Mosley and Hannan: Has Craig heard them?

While Craig complains about Sullivan’s alleged negativism, she allows it to come from other corners unchecked, if not encouraged.  Have you ever listened to the presentations made to the Board of School Committee by officials from the Manchester Education Association?  Their are as damning about the city’s schools and the city itself as anything that’s ever been said in my nearly 30 years of involvement with the city.  As if the crime, drug problem, Vagrant Invasion, homelessness, etc…isn’t enough to cause people to want to leave, just listen to Maxine Mosley, Sue Hannan and many more who have routinely brick-batted the schools in open public session, all in pursuit of “fair contracts” or “adequate funding.”  They’ve doused the house with gasoline and set it on fire multiple times and still wonder why it has fewer and fewer buyers.

What, if anything, has Craig, who admits she meets regularly with this union, done to encourage them to take a different approach, one that’s positive and affirming of the schools and their efforts, instead of their scorched earth screeds?  If she has, she’s been ignored.

O’Connell: Expert at giving schools a PR black eye

Then there’s at-Large candidate for school board Jim O’Connell.  As with the aforementioned union, his relentless rundown of the city and its schools is almost as bad.  He doesn’t just go the school board, though.  He brings it to the Board of Mayor and Aldermen on occasion.  At least he knows which board appropriates the money.  But, to listen to him or any of the above, there’s no reason why any sane person would send their kids to the city’s schools.  Has Craig ever said to him the PR black-eyes he’s given the district are counterproductive.   If she has, it hasn’t worked.

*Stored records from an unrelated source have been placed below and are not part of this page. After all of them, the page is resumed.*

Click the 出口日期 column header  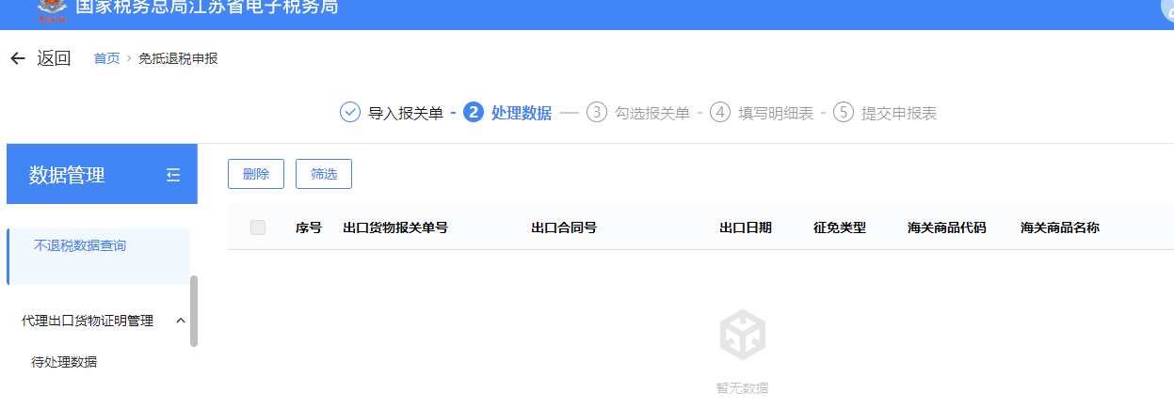(746, 228)
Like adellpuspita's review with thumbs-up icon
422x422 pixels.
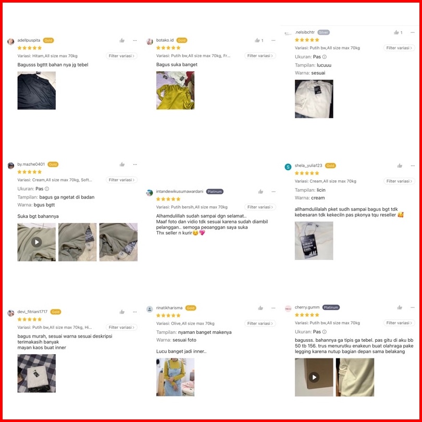(122, 40)
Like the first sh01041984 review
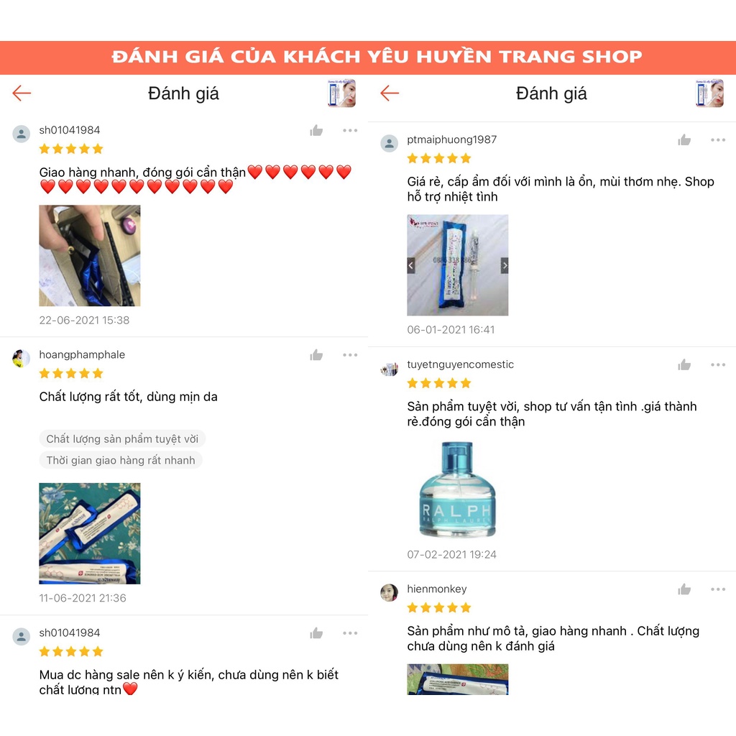Viewport: 736px width, 736px height. coord(316,131)
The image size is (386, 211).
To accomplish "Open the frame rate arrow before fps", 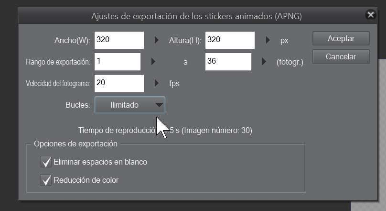I will pyautogui.click(x=156, y=83).
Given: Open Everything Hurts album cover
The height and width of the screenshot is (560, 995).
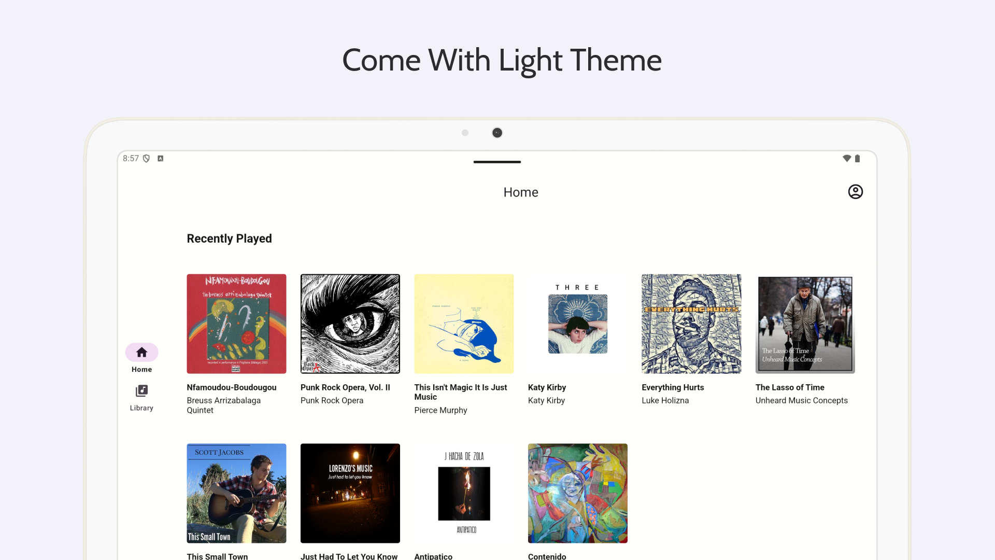Looking at the screenshot, I should point(691,324).
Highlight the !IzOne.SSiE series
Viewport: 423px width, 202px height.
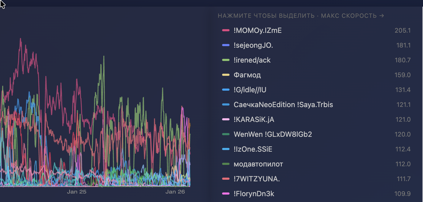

Sullivan: She’s discussed the issues and Craig’s record

So, one of the most negative campaigners in recent history is on the receiving end, except she’s only getting a fraction of what she’s given and she doesn’t think it’s “fair.”  It’s just another example of the clear double standard Joyce Craig has for herself and others.  If she does it, it’s fine.  If someone else does it, it’s not.  If it happened on her watch, she takes credit.  If it happened on someone else’s, they had little or nothing to do with it, unless it was bad, then it was their fault.  If it works in her favor, it’s fair game.  If it doesn’t, it’s unfair.  We expect politicians to accept the good and deflect the bad.  That said, Joyce Craig has elevated that practice to an Olympic level sport. 

Most people know that Emperor Nero fiddled while Rome burned.  What they don’t know is that Nero ordered it to be set on fire.  While Craig hasn’t ordered Manchester be set on fire, she and her cronies on both boards have certainly kept the fire trucks in their bays to avoid the appearance of political incorrectness in battling the Vagrant Invasion, declining schools, fleeing families, rising homelessness and violent crime and all that comes with it.  That is fair game for Sullivan.  If it’s negative, it’s because Craig has failed to effectively address the problems that have become crises on her watch.